In the same vein, think about how severely retarded people are described: "He has the mind of a 4 year old." Whether that description is medically accurate or not isn't the point. We certainly think of children as intellectually inferior, even though all of our brains started out that way.

So what changed? Why is a 25 year old "more intelligent" than a 6 year old? Is it the creation of new neural pathways? Is it simply the way they've learned to look at the world or quickly apply answers and processes they already know to fit new problems?

Maybe you can provide more answers? Because it seems to me that the fact that we got to where we are today indicates that you can absolutely make yourself more intelligent, depending on how you define that. But I'm open to objections.

1 comments

Yes, you certainly did get smarter between 6 and 25. Children's brains are still developing until late puberty. All sorts of cognitive tasks show development, including short term memory, working memory, etc... It's absolutely not just factual learning taht is happening.
Agreed (and studies show that brains are developing until at least 18, possibly into early 20's).

But why? Most people seem to think that this rapid development is, for the most part, genetically driven. Doesn't it seem strange to reach this conclusion when we don't even have a solid idea about what "intelligence" really means (other than "performs above X level on some cognitive test")?

>But why?

For the same reason that people grow taller until they're in their late teens and get stronger until they're in their early 20's.

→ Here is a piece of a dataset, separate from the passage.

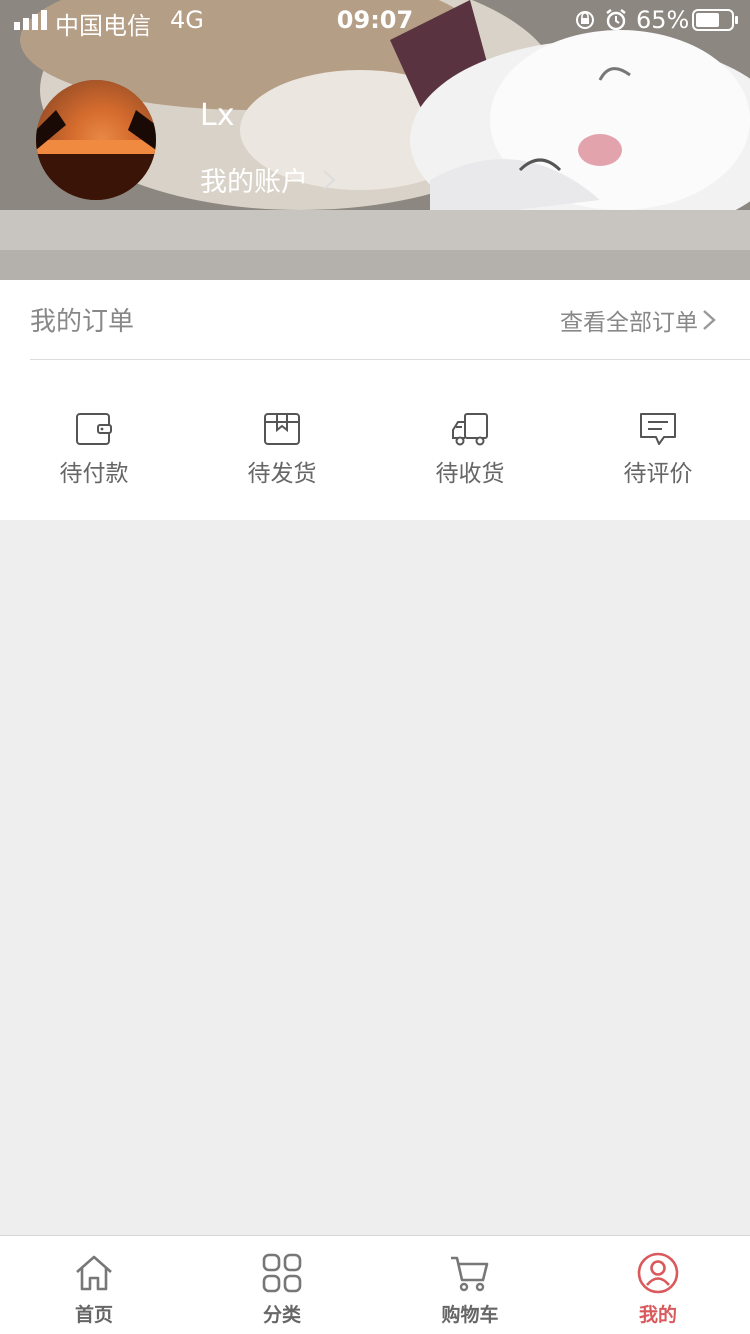 This screenshot has width=750, height=1334. Describe the element at coordinates (94, 1315) in the screenshot. I see `tab-label: 首页` at that location.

>Most people seem to think that this rapid development is, for the most part, genetically driven.

It is. Depending on which studies you cherry-pick, the heritability of intelligence is somewhere between 0.5 and 0.8. The best way to be smart is to choose your parents.

>Doesn't it seem strange to reach this conclusion when we don't even have a solid idea about what "intelligence" really means (other than "performs above X level on some cognitive test")?

People can argue about the definition of strength just as easily. Who is the strongest person in the world? Is it whoever can bench-press the most weight? What about leg press? Clean-and-jerk? Maybe some average of these measures? Maybe we want to factor the person's weight in as well. While "strength" doesn't always have a precise definition, it's usually pretty easy for us to tell weak people from strong ones. It's the same when people talk about intelligence. The precise definition varies, but there are lots of correlating ways to measure it.